Material for the task:
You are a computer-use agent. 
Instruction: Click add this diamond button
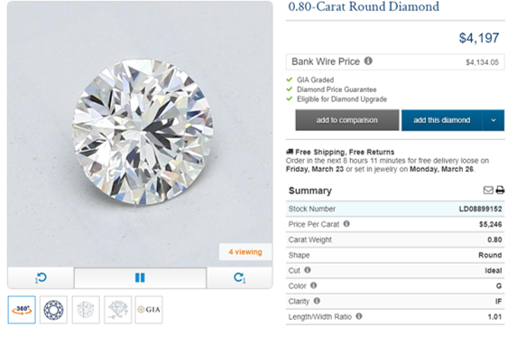[x=442, y=120]
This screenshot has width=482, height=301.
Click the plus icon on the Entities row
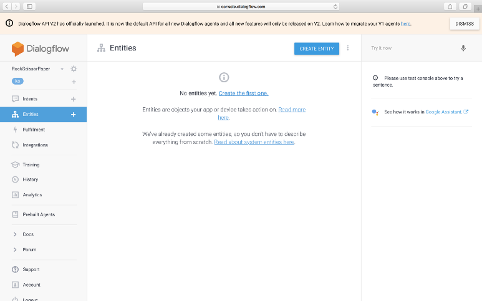(74, 115)
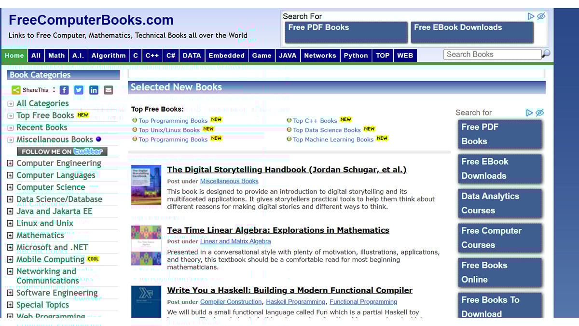Image resolution: width=579 pixels, height=326 pixels.
Task: Click the LinkedIn share icon
Action: [x=94, y=90]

Given exercise:
Render the lines of the records above as a Markdown table with the columns "Row" and "Line", numbering each row and skipping blank lines. Leave the pictures out.

Complete output:
| Row | Line |
|---|---|
| 1 | You are a computer-use agent.  |
| 2 | Instruction: Click add this diamond button |
| 3 | [x=442, y=120] |
| 4 | This screenshot has width=482, height=301. |
| 5 | Click the plus icon on the Entities row |
| 6 | (74, 115) |
| 7 | Image resolution: width=579 pixels, height=326 pixels. |
| 8 | Task: Click the LinkedIn share icon |
| 9 | Action: [x=94, y=90] |